We waited, and watched, but it was one of those little lost hopes. Ben said, “Okay, we’re not seeing it, no. That’s the way it goes.”

Then, “Sometimes you get excited.” He laughed, left the room to change the filter on the camera, and made a 200-second exposure of the star. Waiting for the image to take, Ben Oppenheimer quoted the astronomer Bohdan Paczynski: “If you’re not wrong more than 90 percent of the time, you’re not trying hard enough.” It seemed a good piece of wisdom.

Midnight was long past. On a monitor, green patterns of dots formed — starlight recorded at 20 times per second —and disappeared, formed and disappeared, like waves breaking along a beach. “Sometimes I look at that screen so long I begin to see things,” he said.

“God.”

“Exactly.”

It was time to go. Ben would continue for another hour before giving up the night. Flicking my headlights on and off, I drove along the dark road to the 200-inch telescope.

Stars were on my mind. What inspiration!

Astronomers are like writers. Both fix their eyes on something and look hard, or try to, Of Anton Chekhov, the Russian writer, one critic said that his stories were like “the arc that describes the circle.” It was the same for Ben Oppenheimer, seeking to know his brown dwarf from the fraction of its orbit — his work, perhaps his life work with 229B, was an arc describing a circle.

And Frank O’Connor, in The Lonely Voice, which explores the question of why we write, began with a quote from Pascal about the night sky: “The eternal silence of those infinite spaces terrifies me.” O’Connor said that we write and communicate to deal with that feeling. And astronomers, bringing the infinite spaces closer to us, surely they explain away some of this distance in the night Astronomers turn incomprehension to wonder, questions to exclamation points, silence to some kind of knowing.

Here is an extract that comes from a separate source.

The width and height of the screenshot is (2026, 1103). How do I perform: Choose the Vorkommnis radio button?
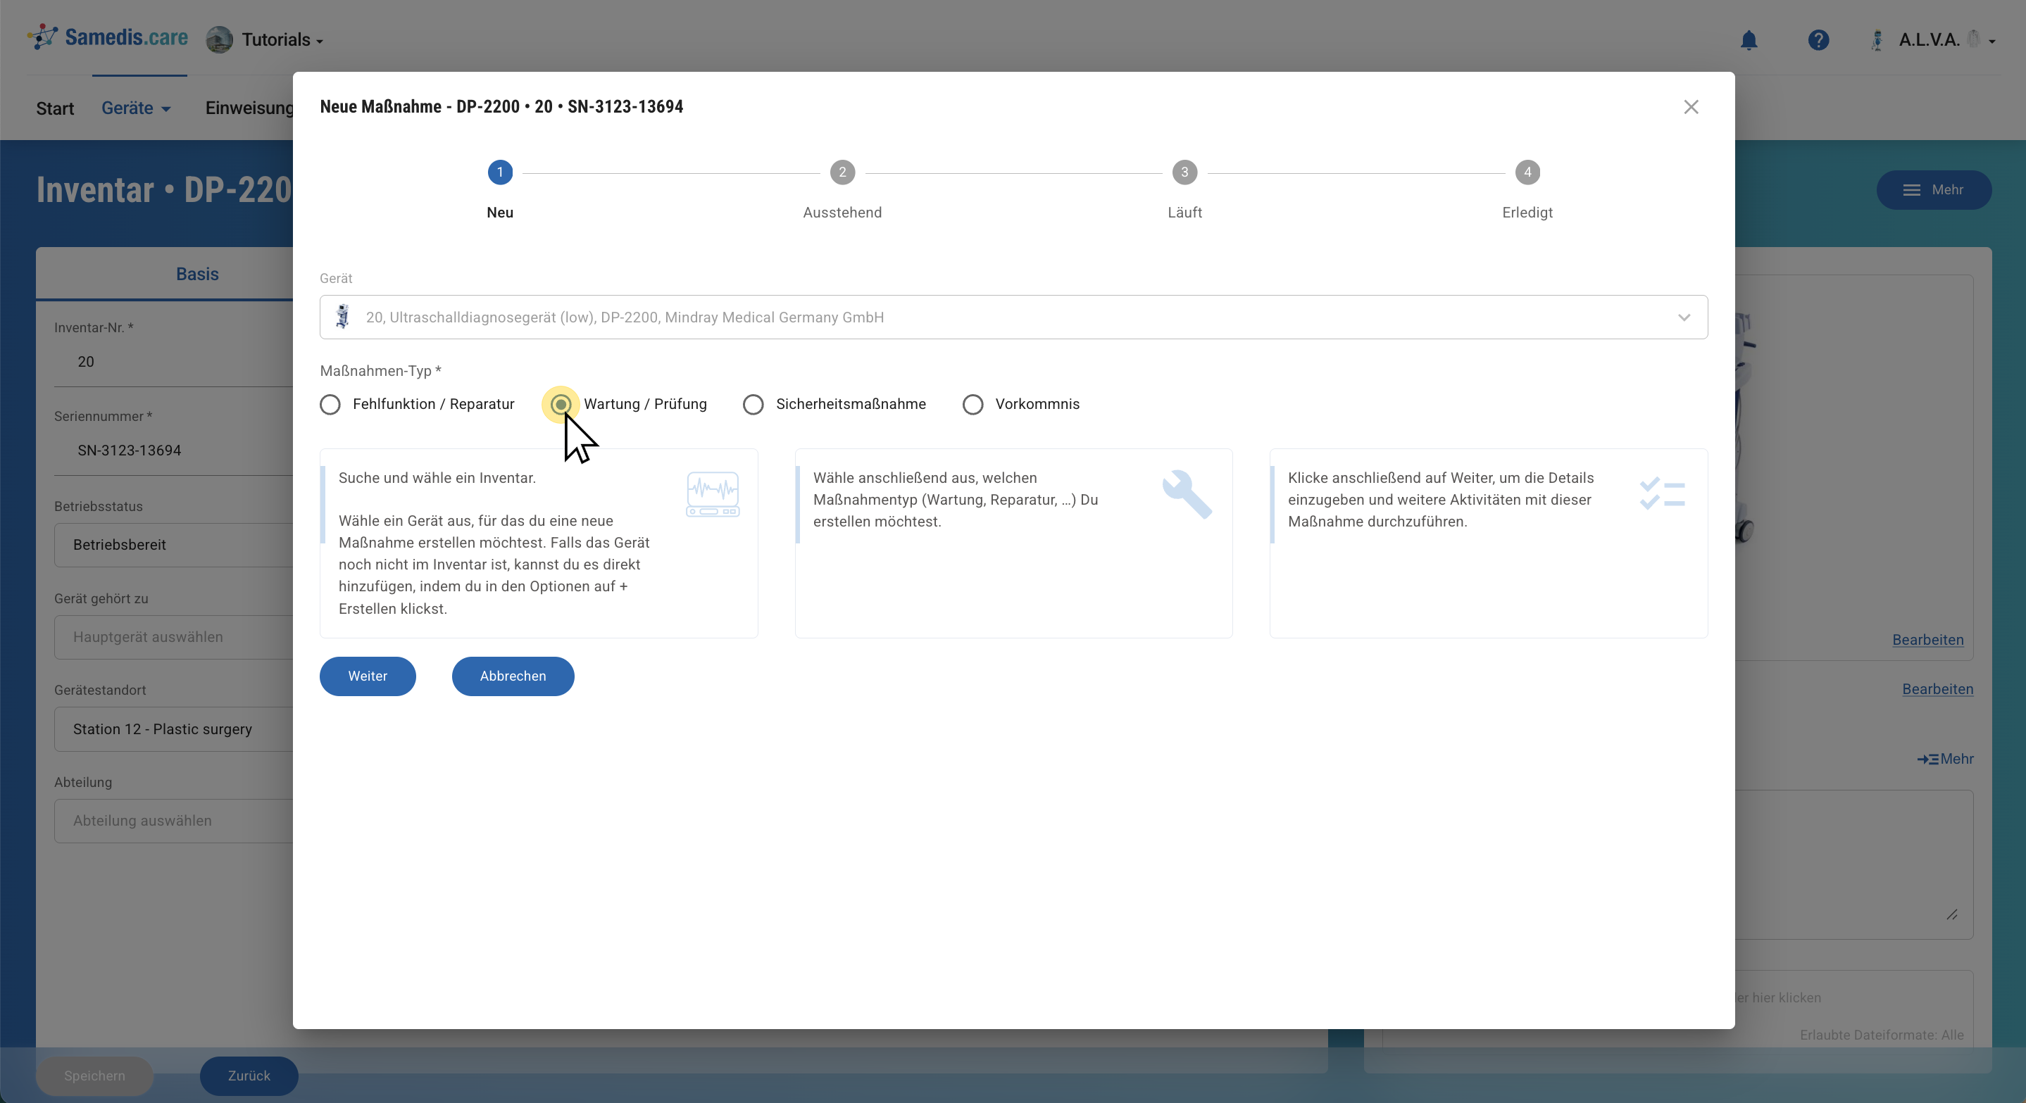click(973, 404)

The shutters had reopened at the 200-inch. Limin Lu was looking at quasars again, bright ones that he could see. I thought about staying longer, going inside to watch, but there was a long ride down the mountain yet. The wind was blowing hard and the air was cold, but there seemed to be a stillness inside the dome, a quiet intelligence, as the big eye fixed on some distance point at the edge, and thus at the beginning, of the universe.

— Douglas Whyknott

Douglas Whyknott is a freelance writer. He is the author of Giant Bluefin, and Following the Bloom. He is now working on a book about Maine boat builders to be published by Doubleday in 1998.